Les casseroles déferlent

Le tintamarre se répand aux quatre coins de Montréal et du Québec

Conflit étudiant - Désobéissance civile - 22 mai - un tonnerre d’espoir


Isabelle Porter , Marco Bélair-Cirino , Mélissa Guillemette - Dès le début de la soirée, l’action se divisait dans plusieurs quartiers de Montréal, notamment sur la photo dans Rosemont.
Au lendemain d’arrestations massives à Montréal et à Québec, des milliers de mécontents ont une nouvelle fois bravé l’interdit en prenant la rue - serrant fermement casseroles et cuillers de bois - sans avoir fait connaître à l'avance leur itinéraire aux forces de l’ordre.
De façon générale, les manifestations d'hier se sont déroulées dans le calme et sans anicroche: au final, quatre personnes ont été arrêtées pour différentes infractions à des règlements municipaux, selon le bilan fait ce matin par le Service de police de la Ville de Montréal.
Dans ce contexte apaisé, ce sont les manifestations de casseroles qui ont volé la vedette.
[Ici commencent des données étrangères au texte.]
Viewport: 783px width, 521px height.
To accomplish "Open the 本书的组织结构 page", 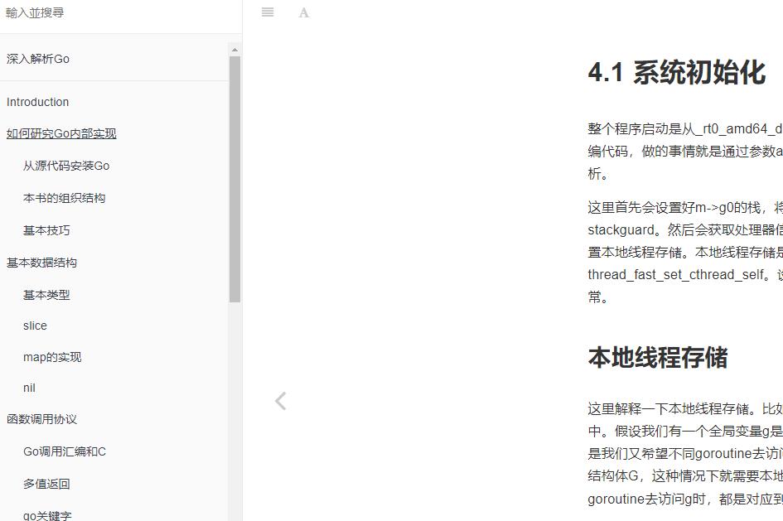I will [65, 198].
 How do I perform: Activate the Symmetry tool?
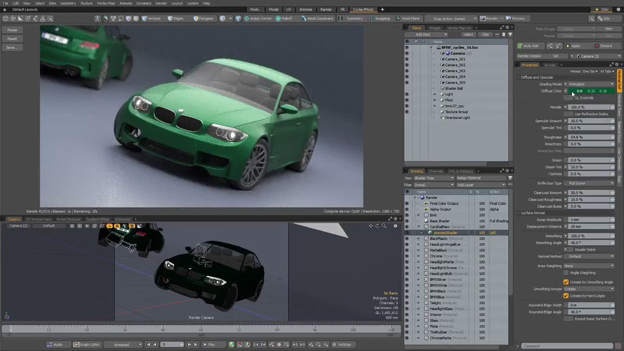coord(355,18)
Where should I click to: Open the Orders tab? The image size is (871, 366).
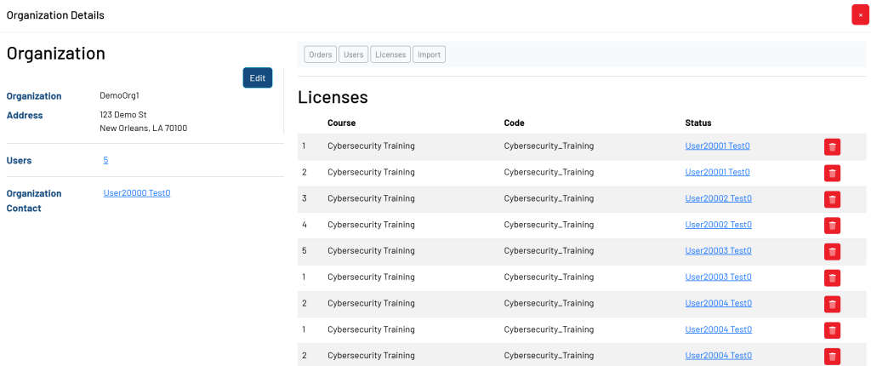coord(321,54)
Plusieurs rues ont été prises d'assaut. Lucie Mineau, une cinquantenaire du Plateau rencontrée à 20 heures pile, lorsque le tintamarre commençait, est l’une de ces personnes qui souhaitaient reprendre la rue malgré les risques d’arrestation. Comme les autres percussionnistes improvisés, elle dénonce la loi 78, adoptée il y a une semaine par l’Assemblée nationale, et la hausse des droits de scolarité. « Hier [mercredi], mon amie et moi, à 15 minutes près, si on n’était pas parties de la manifestation, on se serait fait arrêter. C’était pourtant convivial à ce moment-là. » Plus de 518 personnes ont été interpellées ce soir-là, à Montréal, contre 176 à Québec. Peu importe, Mme Mineau comptait bien marcher avec ses voisins.
« Oui, on a peur de se faire arrêter, mais de plus en plus, ça devient un devoir de sortir manifester », a indiqué un Montréalais qui travaille dans le milieu de la restauration, Emmanuel Charron-Boucher, rencontré sur un perron, un ustensile à BBQ à la main pour frapper une casserole.
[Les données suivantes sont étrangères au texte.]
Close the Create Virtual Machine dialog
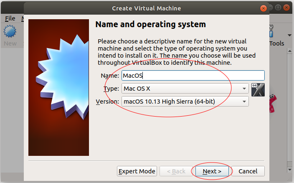Viewport: 294px width, 183px height. coord(264,8)
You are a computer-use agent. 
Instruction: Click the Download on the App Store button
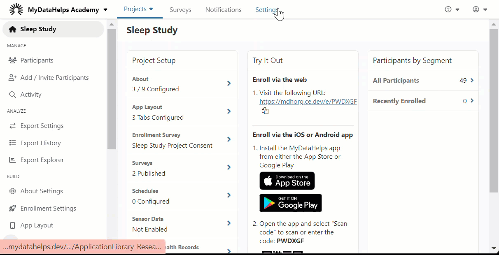(287, 181)
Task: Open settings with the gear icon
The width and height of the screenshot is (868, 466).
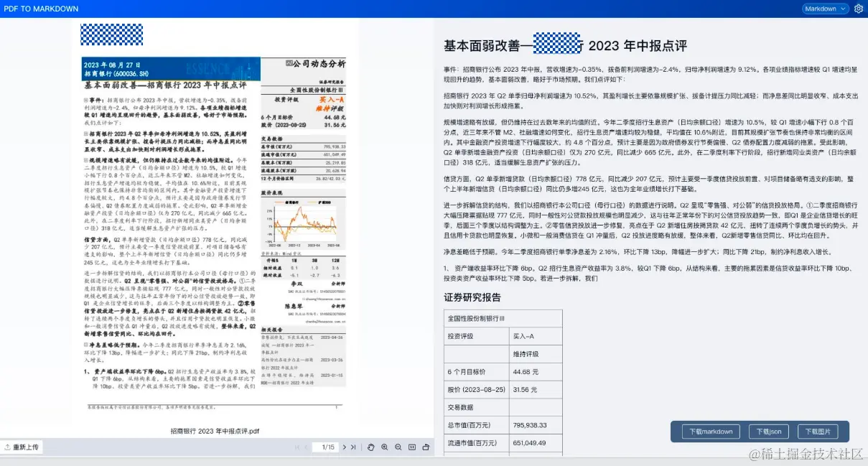Action: (x=859, y=9)
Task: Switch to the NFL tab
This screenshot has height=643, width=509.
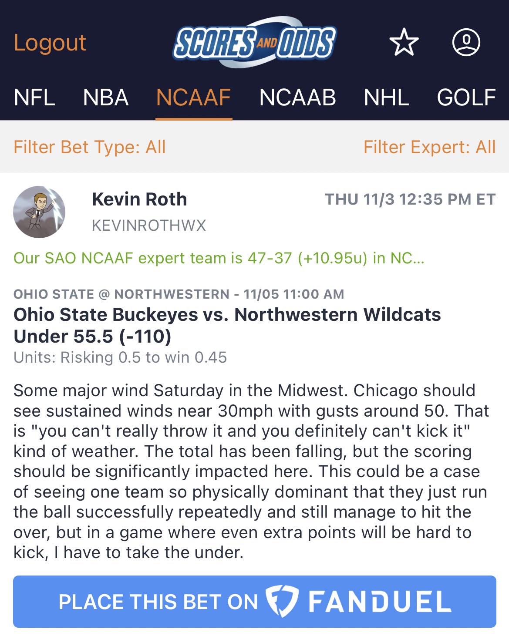Action: pos(34,98)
Dès le début de la soirée, l’action se divisait dans plusieurs quartiers de Montréal, notamment dans Villeray, Verdun, Saint-Henri, Rosemont, Notre-Dame-de-Grâce et Outremont, où des jeunes filles scandaient : « Les citoyens sont en colère, hourra, hourra ! » Autour de 21 heures, deux regroupements de plusieurs milliers de manifestants se sont rejoints au coin des rues Saint-Denis et Saint-Zotique. Une seule voiture de police était visible.
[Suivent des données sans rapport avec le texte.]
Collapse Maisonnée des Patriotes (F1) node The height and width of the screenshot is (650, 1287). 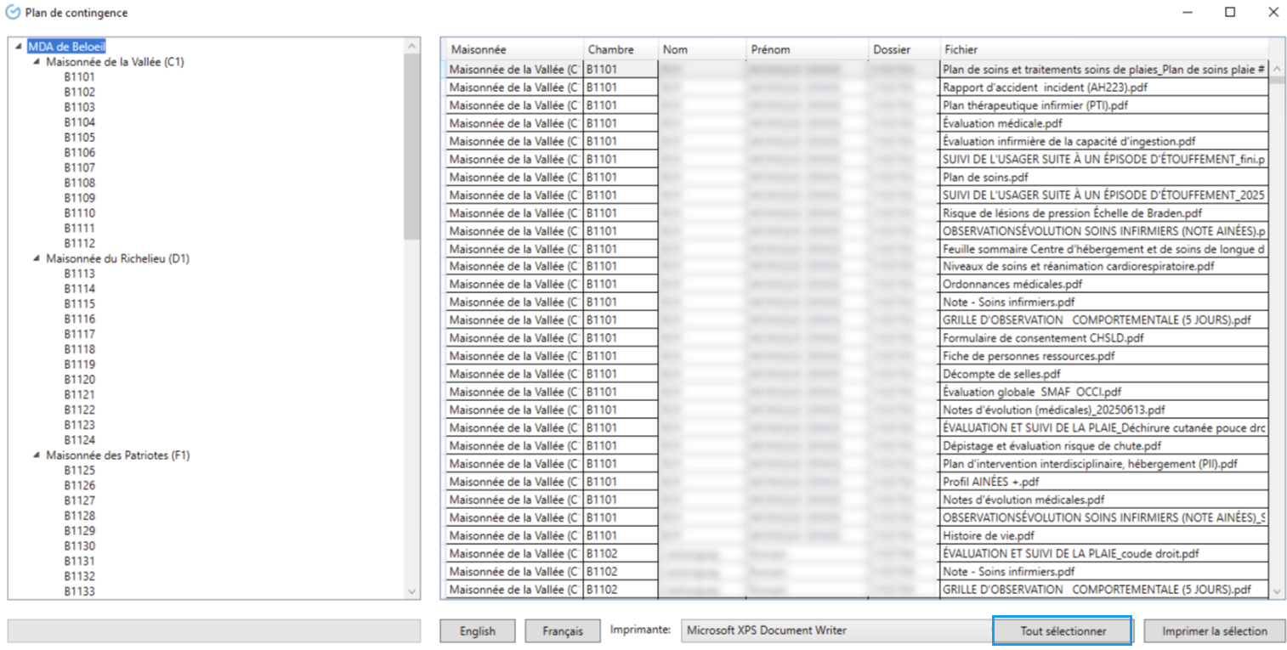click(x=37, y=455)
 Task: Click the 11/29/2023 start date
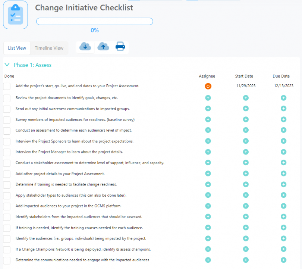243,86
Comme la veille, la manifestation nocturne quotidienne qui s’ébranle chaque soir à partir du parc Émilie-Gamelin à Montréal a été déclarée illégale avant même de commencer, vers 20 h 30, le Service de police de la Ville de Montréal (SPVM) n’ayant pas reçu de trajet préétabli. Les policiers ont indiqué aux manifestants qu’ils ne toléreraient aucun méfait et que si une sirène retentissait, ils devraient partir sur-le-champ, sans quoi ils seraient arrêtés. Le journaliste du Devoir présent sur place ne l’a toutefois pas entendue, comme plusieurs protestataires et autres casseroleux.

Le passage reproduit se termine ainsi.